======== MATERIAL SUPPLIED

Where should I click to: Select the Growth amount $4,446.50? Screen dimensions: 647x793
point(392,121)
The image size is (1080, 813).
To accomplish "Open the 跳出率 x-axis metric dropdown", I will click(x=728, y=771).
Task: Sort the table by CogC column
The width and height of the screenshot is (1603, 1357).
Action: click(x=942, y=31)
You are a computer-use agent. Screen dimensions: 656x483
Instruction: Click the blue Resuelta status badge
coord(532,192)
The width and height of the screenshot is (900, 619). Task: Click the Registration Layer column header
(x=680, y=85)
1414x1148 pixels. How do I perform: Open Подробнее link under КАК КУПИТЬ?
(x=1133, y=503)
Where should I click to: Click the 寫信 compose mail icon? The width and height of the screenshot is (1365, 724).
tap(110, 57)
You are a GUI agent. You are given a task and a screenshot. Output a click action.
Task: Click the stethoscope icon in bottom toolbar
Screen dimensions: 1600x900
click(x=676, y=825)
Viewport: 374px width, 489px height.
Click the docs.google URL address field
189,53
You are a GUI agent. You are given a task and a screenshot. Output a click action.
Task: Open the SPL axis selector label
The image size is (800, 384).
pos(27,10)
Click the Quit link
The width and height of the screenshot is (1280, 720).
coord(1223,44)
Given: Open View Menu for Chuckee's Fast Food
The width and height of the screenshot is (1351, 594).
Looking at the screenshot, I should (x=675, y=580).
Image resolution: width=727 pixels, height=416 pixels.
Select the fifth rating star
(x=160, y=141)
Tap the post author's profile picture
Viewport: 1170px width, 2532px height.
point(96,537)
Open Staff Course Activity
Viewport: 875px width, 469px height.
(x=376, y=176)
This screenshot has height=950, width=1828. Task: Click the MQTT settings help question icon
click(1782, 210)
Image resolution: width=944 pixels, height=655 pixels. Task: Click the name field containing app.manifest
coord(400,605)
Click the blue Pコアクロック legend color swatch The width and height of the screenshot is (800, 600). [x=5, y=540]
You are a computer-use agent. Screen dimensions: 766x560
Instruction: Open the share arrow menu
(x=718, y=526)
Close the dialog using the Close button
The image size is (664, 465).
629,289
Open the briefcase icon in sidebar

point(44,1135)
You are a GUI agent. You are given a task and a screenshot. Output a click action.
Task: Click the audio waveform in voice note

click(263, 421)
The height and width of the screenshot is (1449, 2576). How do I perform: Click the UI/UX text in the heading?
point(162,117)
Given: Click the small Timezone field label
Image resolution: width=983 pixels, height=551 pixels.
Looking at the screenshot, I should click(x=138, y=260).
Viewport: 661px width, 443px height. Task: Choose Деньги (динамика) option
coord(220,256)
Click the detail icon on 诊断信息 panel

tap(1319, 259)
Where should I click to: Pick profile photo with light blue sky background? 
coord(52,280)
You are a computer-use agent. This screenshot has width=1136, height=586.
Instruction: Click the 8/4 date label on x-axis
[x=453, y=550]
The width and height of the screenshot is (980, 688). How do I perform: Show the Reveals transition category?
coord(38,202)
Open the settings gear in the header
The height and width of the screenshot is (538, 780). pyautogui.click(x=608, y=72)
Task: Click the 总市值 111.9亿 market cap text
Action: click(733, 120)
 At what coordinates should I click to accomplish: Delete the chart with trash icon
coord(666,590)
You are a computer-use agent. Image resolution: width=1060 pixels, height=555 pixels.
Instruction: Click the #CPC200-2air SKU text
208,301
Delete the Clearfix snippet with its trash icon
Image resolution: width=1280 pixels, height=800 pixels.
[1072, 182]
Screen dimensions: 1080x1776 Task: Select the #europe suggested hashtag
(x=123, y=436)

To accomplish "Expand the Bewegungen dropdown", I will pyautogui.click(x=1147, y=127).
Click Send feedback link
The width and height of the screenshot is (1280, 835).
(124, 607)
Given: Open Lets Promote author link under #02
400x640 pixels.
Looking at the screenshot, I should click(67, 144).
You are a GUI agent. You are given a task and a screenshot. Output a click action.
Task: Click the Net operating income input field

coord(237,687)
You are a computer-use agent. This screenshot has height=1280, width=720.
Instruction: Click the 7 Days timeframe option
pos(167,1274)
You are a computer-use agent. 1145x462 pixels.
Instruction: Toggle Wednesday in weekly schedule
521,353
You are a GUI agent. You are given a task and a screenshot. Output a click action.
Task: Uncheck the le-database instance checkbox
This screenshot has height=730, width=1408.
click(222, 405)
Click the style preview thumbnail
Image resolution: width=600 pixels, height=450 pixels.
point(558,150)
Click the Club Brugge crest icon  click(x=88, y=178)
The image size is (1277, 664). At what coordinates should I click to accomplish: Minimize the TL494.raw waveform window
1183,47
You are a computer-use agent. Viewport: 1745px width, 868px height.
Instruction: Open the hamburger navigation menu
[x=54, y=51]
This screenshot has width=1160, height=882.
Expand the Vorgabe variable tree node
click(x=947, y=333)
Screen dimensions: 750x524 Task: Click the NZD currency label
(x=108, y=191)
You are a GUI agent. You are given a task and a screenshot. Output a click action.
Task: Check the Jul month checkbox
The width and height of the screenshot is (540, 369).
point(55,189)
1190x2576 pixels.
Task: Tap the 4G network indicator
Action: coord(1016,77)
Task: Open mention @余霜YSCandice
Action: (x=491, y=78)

================

→ WHAT IS EXPECTED
Your task is to copy exactly, and only, the lines from the line with "has height=1280, width=720." through the last line of the entries, both included.

→ RESULT OF THE EXERCISE
You are a computer-use agent. This screenshot has height=1280, width=720.
Instruction: Click the 7 Days timeframe option
pos(167,1274)
You are a computer-use agent. 1145x462 pixels.
Instruction: Toggle Wednesday in weekly schedule
521,353
You are a GUI agent. You are given a task and a screenshot. Output a click action.
Task: Uncheck the le-database instance checkbox
This screenshot has height=730, width=1408.
click(222, 405)
Click the style preview thumbnail
Image resolution: width=600 pixels, height=450 pixels.
point(558,150)
Click the Club Brugge crest icon  click(x=88, y=178)
The image size is (1277, 664). At what coordinates should I click to accomplish: Minimize the TL494.raw waveform window
1183,47
You are a computer-use agent. Viewport: 1745px width, 868px height.
Instruction: Open the hamburger navigation menu
[x=54, y=51]
This screenshot has width=1160, height=882.
Expand the Vorgabe variable tree node
click(x=947, y=333)
Screen dimensions: 750x524 Task: Click the NZD currency label
(x=108, y=191)
You are a GUI agent. You are given a task and a screenshot. Output a click action.
Task: Check the Jul month checkbox
The width and height of the screenshot is (540, 369).
point(55,189)
1190x2576 pixels.
Task: Tap the 4G network indicator
Action: coord(1016,77)
Task: Open mention @余霜YSCandice
Action: (x=491, y=78)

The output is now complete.